Bruce Springsteen superfan Jeanne Heintz was hoping for one more dance with the Boss, but her daughter said she’d have to settle for dancing in heaven.
Jeanne died Friday at St. Joseph’s Hospital in St. Paul, Minn. She was 95.
“Besides her family and her grandkids, her second life was traveling around the country, going to Bruce Springsteen concerts,” said Jackie Heintz, the youngest of Jeanne’s four children.
Jeanne’s third and last on-stage dance with Springsteen was a short whirl to “Dancing in the Dark” during his Feb. 29, 2016, show in St. Paul.
“We had a ball. It was beautiful,” Jeanne told a Pioneer Press reporter at the time. “I was thrilled to death. Every time I went up there I was thrilled to death.”
Jeanne, whose nicknames were Beanie, Mean Jeanne and Hurricane Jeanne, was born in St. Paul on Nov. 8, 1924. She was one of 11 children — 10 girls and one boy.
“She was the last matriarch of our family’s Greatest Generation,” Jackie said. “Mom outlived them all.”
Jeanne married Frank Heintz in 1944. They had four children — Frank Jr., Pat, Greg and Jackie. Frank Sr. died in 1997, having been married to Jeanne for 53 years.
Mostly a stay-at-home mom, Jeanne also helped out at her family’s farm in Battle Creek and was a part-time waitress for 20 years at a restaurant called Phil’s Place.
At age 65 she went back to school to become a trained medication aide and at 80 worked in the dining room of Little Sisters of the Poor on Exchange Street.
“She didn’t want to retire,” Jackie said. “She was a go-getter.”
Her Springsteen passion began when she was in her mid-50s and Jackie brought home the album “Darkness at the Edge of Town.”
“I would come home from school and my mom would be playing records on the RCA record player,” Jackie said. “She would be dancing in the living room. My dad would yell at me, thinking I was the one playing the music. I’d say, ‘No, Dad, it’s not me. It’s Mom.’”
Jeanne began following her new idol on his U.S. tours — though never overseas because she was afraid of flying over water.
She and her daughter would fly in just for the concerts, often sleeping in the airport instead of getting a hotel.
Jeanne would get to the concert early so she could stand outside and listen to the soundcheck and greet the E Street Band, whose members called her “Mama.” She formed a close friendship with Clarence Clemons, the saxophone player. When he died in 2011, Jeanne was invited to his funeral.

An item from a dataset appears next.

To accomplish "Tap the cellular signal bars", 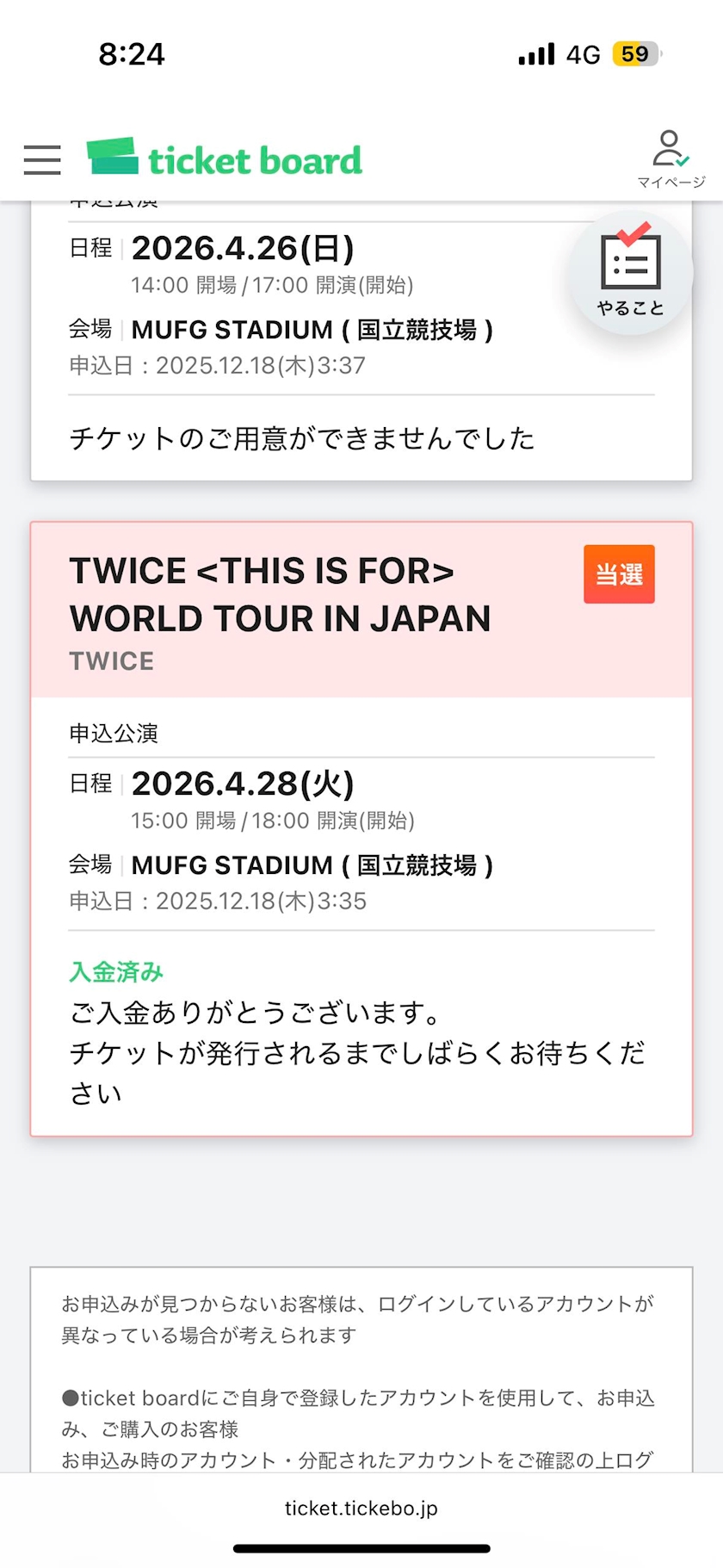I will pyautogui.click(x=536, y=54).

“She was devastated by the loss,” Jackie said.
Jeanne also got to know Springsteen’s mother, Adele, who found it touching that someone the same age as she was a superfan of her son, Jackie said.
Springsteen first invited Jeanne up to dance Sept. 20, 2009, in Des Moines, Iowa. She made a sign to get his attention that said, “Bruce, I drove all night to dance with you,” which mimicked a line from Springsteen’s song “Drive All Night”: “I swear I’ll drive all night just to buy you some shoes.”
Two months later, she celebrated her 84th birthday at a Springsteen concert in Madison Square Garden.
She got to dance twice more with him, at his St. Paul shows in 2012 and in 2016.
When asked in 2016 how she found the stamina to make it through a three-hour concert, she said, “I could make it through (anything with Springsteen),” she said. “It could have lasted forever.”
Jeanne attended more than 300 of his concerts.
Her wake will be March 9 and her funeral Mass the following day. “Everyone is encouraged to wear pink, black or their Springsteen concert shirts,” Jackie said.